PROBLEM TO WORK ON:
Render the stretch of records from the line containing "Click the Collaborations stat card showing 0" through the line containing "Action: (218, 7)" as a Markdown table with the columns Row and Line, skipping any blank lines. Include both end lines.

[Stored data]
--- start ---

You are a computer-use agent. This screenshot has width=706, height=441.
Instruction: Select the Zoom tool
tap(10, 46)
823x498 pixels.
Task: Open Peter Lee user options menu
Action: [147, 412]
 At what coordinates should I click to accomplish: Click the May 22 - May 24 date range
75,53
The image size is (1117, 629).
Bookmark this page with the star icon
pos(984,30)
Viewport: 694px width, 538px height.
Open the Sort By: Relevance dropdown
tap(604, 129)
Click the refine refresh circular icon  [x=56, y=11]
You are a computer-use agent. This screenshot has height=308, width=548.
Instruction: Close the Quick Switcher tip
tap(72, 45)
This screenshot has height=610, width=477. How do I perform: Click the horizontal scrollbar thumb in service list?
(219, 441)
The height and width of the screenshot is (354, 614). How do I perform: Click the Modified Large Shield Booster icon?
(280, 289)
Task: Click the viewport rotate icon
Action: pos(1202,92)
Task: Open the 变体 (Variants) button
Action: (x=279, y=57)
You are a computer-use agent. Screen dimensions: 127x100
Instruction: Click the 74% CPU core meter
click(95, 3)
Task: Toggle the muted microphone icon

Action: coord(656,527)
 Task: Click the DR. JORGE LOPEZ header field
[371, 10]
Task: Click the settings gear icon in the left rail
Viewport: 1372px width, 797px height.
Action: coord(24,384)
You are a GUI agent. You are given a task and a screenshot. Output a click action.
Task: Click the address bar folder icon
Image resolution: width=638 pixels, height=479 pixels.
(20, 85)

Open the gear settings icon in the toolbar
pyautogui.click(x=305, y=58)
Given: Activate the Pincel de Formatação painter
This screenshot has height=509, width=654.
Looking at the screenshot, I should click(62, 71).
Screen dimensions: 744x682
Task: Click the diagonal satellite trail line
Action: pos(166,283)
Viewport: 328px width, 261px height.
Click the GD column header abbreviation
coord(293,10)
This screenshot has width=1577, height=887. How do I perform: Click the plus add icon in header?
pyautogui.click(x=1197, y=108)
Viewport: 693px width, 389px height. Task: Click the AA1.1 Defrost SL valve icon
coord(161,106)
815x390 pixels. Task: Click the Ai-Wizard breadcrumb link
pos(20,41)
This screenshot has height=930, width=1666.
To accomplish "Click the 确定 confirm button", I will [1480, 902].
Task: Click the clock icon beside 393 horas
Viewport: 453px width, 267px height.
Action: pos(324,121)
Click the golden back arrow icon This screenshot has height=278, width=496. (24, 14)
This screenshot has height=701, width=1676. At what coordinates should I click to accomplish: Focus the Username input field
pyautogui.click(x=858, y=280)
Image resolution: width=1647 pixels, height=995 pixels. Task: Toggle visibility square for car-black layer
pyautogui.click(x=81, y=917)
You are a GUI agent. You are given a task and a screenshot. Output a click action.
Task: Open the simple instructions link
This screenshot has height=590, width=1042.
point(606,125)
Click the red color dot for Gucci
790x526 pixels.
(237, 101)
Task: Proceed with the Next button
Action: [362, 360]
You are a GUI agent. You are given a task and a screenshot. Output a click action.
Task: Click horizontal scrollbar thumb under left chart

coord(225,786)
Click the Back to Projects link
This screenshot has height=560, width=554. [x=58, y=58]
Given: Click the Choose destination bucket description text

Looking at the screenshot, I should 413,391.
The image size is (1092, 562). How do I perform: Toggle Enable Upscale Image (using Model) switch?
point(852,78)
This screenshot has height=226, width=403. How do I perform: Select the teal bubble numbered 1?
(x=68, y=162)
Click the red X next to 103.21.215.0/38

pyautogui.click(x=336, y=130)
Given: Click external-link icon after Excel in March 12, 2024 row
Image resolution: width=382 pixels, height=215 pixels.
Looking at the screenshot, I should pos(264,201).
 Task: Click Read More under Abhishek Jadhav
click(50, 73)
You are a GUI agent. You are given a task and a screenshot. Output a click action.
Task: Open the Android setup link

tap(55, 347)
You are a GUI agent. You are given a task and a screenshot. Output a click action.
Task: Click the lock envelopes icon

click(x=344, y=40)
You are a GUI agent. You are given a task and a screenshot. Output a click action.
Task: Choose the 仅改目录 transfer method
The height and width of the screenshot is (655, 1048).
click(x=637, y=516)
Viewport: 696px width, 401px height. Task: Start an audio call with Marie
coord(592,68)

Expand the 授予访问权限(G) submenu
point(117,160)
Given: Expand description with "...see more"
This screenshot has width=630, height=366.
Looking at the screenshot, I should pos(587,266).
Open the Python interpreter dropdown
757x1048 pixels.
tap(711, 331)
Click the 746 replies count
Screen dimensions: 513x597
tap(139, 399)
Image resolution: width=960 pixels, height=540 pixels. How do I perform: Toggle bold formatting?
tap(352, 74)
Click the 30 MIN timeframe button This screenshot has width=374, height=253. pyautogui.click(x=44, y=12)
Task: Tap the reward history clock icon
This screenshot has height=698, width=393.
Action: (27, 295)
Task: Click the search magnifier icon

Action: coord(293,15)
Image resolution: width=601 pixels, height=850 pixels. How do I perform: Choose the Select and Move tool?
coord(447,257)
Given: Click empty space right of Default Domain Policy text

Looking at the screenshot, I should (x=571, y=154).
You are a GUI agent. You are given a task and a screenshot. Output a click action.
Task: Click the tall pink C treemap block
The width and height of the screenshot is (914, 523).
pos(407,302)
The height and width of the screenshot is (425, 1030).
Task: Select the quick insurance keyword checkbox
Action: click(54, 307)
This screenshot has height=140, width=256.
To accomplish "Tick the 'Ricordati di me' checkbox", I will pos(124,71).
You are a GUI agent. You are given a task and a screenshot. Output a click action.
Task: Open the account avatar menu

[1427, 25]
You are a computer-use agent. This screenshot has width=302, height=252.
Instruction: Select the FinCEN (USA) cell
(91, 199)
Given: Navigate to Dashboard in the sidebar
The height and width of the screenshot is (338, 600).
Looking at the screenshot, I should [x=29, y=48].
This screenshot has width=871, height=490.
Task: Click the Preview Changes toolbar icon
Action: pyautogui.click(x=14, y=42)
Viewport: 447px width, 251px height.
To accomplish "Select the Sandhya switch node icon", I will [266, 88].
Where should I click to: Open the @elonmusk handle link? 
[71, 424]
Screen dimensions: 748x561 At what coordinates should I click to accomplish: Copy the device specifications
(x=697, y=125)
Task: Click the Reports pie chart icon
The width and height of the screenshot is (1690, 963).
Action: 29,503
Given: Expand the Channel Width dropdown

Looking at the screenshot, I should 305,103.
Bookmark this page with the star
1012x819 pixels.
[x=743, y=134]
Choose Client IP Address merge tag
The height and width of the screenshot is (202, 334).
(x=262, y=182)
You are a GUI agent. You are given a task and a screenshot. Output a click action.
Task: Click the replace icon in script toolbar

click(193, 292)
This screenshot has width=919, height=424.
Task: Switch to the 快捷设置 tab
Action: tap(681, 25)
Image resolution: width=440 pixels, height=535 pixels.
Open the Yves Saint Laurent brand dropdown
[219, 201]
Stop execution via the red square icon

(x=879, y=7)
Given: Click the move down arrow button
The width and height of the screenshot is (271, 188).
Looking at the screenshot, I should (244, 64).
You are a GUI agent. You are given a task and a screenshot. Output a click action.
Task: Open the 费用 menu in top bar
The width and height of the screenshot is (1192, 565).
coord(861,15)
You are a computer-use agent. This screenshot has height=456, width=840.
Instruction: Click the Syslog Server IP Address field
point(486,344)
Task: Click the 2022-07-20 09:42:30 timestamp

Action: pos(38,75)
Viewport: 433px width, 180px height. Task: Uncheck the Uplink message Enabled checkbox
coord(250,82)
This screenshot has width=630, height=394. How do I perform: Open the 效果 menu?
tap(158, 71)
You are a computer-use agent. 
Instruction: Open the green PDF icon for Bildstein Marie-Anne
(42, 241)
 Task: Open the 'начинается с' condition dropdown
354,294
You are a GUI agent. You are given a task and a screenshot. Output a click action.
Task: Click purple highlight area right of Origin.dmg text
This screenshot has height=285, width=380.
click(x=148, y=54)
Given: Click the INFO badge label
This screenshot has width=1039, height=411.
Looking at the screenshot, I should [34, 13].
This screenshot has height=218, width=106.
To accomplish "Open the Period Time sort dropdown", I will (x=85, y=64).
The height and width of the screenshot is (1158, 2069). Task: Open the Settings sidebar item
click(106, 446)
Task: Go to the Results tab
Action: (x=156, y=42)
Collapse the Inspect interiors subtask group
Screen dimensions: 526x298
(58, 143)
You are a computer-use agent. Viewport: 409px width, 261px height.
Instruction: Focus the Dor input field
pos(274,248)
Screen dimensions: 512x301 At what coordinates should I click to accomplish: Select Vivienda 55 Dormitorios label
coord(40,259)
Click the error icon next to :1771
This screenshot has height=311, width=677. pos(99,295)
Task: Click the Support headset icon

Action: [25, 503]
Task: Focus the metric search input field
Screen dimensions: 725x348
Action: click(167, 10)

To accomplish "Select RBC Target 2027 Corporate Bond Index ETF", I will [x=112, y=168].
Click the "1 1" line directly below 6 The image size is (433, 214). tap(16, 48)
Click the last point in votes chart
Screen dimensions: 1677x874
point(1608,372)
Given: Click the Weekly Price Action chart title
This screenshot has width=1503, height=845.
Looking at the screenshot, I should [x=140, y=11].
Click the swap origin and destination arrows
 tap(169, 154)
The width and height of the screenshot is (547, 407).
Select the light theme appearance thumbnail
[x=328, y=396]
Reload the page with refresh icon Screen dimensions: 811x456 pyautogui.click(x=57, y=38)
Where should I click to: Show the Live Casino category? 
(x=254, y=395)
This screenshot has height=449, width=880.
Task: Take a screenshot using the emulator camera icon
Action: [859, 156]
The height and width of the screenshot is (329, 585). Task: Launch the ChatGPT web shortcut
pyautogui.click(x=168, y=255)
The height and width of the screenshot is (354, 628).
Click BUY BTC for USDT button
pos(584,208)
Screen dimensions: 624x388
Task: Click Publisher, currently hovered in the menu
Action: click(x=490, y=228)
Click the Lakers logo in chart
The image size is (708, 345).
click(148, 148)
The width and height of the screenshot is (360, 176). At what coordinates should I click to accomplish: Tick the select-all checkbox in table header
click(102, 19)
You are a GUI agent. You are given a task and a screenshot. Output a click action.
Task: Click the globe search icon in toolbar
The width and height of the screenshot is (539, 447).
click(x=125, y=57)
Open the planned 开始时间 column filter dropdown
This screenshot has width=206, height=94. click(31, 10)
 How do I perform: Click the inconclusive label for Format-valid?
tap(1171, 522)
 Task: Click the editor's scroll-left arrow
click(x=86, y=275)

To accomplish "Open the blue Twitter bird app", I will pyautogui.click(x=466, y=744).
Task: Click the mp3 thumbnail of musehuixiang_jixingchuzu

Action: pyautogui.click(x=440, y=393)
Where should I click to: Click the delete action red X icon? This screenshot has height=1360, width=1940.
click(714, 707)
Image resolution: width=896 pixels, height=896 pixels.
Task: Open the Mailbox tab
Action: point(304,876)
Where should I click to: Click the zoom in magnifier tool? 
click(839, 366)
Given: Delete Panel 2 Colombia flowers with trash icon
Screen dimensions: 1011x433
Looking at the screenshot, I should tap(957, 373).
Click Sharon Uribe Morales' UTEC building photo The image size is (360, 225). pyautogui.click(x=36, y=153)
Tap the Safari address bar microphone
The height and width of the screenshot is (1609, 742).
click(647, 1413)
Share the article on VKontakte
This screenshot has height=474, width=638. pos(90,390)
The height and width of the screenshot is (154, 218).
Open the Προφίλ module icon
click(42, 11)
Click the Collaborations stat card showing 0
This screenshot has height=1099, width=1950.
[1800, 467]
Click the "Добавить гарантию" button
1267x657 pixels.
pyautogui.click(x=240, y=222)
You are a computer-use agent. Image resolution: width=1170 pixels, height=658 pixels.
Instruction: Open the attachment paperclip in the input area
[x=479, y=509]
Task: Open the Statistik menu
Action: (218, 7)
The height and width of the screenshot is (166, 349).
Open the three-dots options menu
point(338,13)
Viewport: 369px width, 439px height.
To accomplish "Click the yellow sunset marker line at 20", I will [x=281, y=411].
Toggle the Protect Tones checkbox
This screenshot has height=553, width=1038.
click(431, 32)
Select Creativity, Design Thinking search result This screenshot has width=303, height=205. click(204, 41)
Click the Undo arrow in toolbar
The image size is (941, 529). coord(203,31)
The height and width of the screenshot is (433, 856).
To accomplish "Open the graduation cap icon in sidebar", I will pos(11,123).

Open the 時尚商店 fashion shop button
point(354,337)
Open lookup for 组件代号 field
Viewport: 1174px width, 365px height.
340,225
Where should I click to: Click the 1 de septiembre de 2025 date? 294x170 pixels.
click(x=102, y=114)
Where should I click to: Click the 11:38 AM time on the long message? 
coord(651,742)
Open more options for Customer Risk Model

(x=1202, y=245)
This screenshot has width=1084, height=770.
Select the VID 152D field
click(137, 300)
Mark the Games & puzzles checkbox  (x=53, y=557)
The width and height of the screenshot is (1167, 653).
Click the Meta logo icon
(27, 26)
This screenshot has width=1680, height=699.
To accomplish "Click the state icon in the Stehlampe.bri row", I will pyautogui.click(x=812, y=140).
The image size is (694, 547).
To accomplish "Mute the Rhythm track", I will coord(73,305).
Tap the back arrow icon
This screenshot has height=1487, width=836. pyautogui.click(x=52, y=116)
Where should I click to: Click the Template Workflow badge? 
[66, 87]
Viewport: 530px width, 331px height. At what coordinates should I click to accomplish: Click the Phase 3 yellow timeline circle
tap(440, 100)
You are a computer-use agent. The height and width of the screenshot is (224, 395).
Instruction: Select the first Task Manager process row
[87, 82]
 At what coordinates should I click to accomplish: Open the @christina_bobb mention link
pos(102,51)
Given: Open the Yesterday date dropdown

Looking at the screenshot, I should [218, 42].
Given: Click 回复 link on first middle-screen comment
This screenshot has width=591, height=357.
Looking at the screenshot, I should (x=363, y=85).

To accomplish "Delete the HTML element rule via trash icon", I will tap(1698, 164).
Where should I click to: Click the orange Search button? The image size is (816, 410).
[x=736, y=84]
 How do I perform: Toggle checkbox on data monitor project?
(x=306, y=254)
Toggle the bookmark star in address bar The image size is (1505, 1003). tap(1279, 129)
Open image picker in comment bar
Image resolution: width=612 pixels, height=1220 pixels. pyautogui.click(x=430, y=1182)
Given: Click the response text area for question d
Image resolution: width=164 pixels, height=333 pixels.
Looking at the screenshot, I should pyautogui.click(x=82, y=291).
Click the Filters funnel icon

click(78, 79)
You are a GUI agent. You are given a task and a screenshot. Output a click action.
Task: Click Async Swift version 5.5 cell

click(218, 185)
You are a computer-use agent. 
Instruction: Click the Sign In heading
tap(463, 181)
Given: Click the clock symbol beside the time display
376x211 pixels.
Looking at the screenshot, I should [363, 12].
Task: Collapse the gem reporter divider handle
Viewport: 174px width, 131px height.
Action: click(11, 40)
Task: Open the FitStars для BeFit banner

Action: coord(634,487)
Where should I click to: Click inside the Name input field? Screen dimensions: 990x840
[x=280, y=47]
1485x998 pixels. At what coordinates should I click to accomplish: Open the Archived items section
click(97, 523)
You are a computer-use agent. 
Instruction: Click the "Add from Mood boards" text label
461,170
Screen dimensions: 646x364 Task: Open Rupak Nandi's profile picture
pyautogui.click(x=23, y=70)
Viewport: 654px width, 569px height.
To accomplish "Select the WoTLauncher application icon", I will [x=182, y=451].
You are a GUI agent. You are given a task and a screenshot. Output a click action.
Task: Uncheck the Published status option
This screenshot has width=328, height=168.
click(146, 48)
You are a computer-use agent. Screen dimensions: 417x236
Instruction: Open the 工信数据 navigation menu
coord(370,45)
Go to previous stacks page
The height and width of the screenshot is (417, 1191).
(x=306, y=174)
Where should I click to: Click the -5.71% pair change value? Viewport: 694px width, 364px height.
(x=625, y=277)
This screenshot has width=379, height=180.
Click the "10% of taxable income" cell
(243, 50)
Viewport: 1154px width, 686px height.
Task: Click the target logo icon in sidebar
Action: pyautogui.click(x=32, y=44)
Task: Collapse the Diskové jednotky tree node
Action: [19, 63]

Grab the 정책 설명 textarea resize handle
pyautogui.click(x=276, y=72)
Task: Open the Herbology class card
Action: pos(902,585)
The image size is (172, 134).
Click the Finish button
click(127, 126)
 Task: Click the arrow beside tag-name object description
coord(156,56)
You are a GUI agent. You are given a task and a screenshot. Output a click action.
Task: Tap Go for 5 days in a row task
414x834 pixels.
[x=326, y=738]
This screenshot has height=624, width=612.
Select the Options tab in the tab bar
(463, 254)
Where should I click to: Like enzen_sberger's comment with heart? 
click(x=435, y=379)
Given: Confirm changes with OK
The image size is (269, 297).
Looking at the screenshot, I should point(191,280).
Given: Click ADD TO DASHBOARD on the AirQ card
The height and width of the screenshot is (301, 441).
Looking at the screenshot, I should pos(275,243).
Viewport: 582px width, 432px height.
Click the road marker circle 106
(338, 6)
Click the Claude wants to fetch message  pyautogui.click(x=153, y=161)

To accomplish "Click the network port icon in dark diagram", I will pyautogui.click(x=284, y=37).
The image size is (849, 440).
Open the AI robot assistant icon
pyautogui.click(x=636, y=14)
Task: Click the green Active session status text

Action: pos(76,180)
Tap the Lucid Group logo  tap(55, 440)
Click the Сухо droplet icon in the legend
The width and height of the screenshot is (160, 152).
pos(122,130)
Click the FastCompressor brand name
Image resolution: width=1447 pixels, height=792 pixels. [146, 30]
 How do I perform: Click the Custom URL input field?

--- end ---

PROBLEM SOLUTION:
| Row | Line |
|---|---|
| 1 | Click the Collaborations stat card showing 0 |
| 2 | This screenshot has height=1099, width=1950. |
| 3 | [1800, 467] |
| 4 | Click the "Добавить гарантию" button |
| 5 | 1267x657 pixels. |
| 6 | pyautogui.click(x=240, y=222) |
| 7 | You are a computer-use agent. Image resolution: width=1170 pixels, height=658 pixels. |
| 8 | Instruction: Open the attachment paperclip in the input area |
| 9 | [x=479, y=509] |
| 10 | Task: Open the Statistik menu |
| 11 | Action: (218, 7) |